* [Aim of the exercise] Could you please reproduce every record below exactly, leaving out the pictures?

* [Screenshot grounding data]
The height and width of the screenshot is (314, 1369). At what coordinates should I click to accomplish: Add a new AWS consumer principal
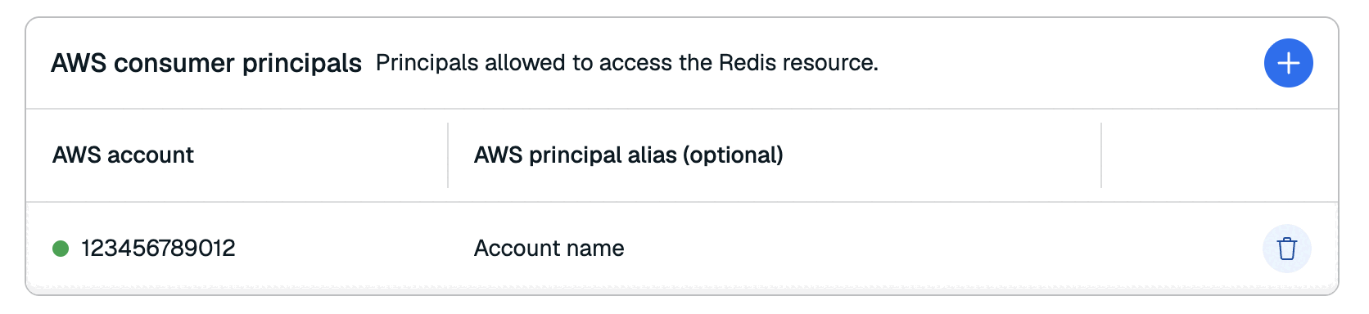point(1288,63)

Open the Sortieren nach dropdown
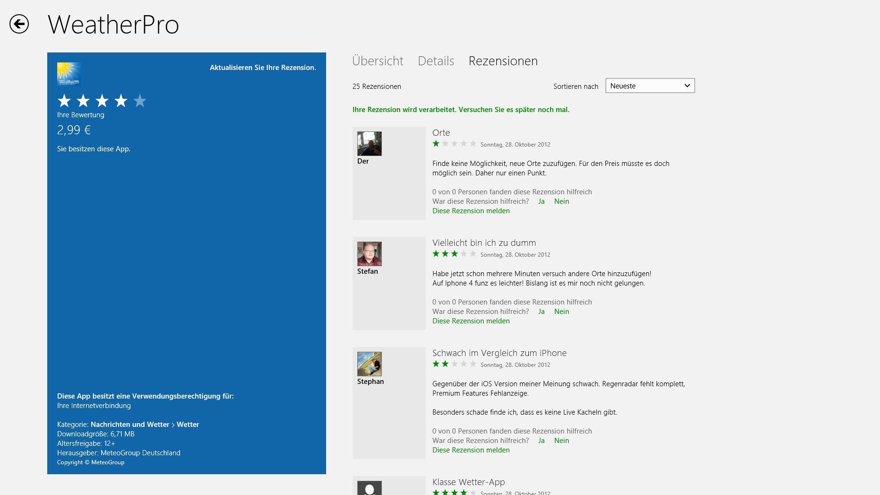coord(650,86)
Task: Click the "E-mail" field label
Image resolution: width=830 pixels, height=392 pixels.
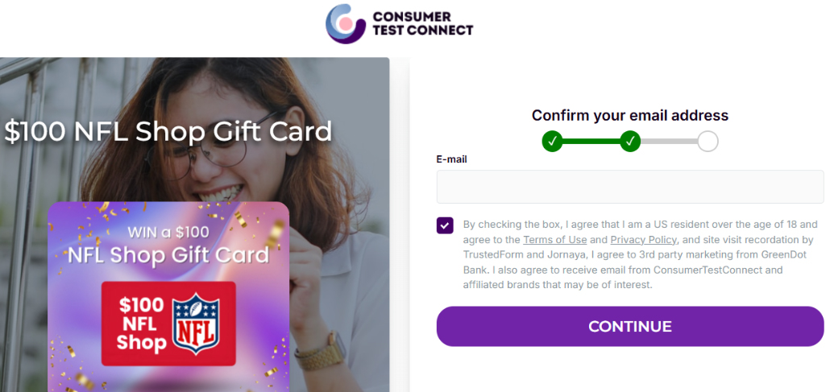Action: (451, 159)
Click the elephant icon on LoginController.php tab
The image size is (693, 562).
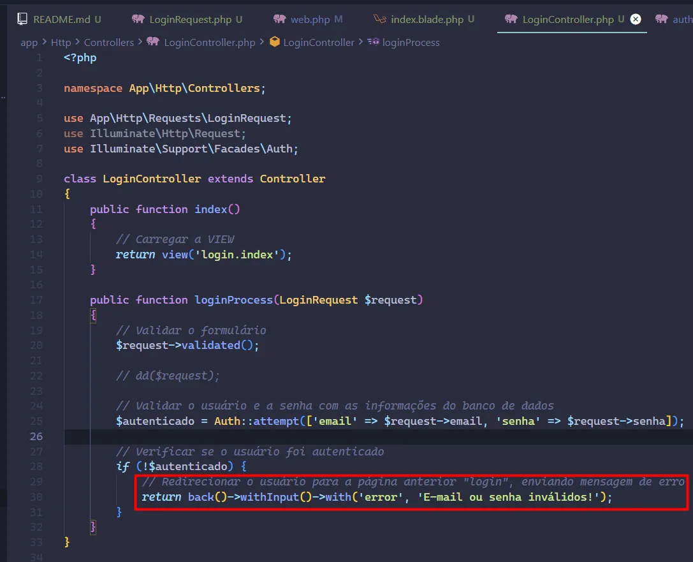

* [Answer for the task]
The height and width of the screenshot is (314, 1369). At what coordinates should I click to accomplish: Add a new AWS consumer principal
point(1288,63)

Open the Sortieren nach dropdown
coord(650,86)
Task: Click the "E-mail" field label
Image resolution: width=830 pixels, height=392 pixels.
Action: (451, 159)
Click the elephant icon on LoginController.php tab
The image size is (693, 562).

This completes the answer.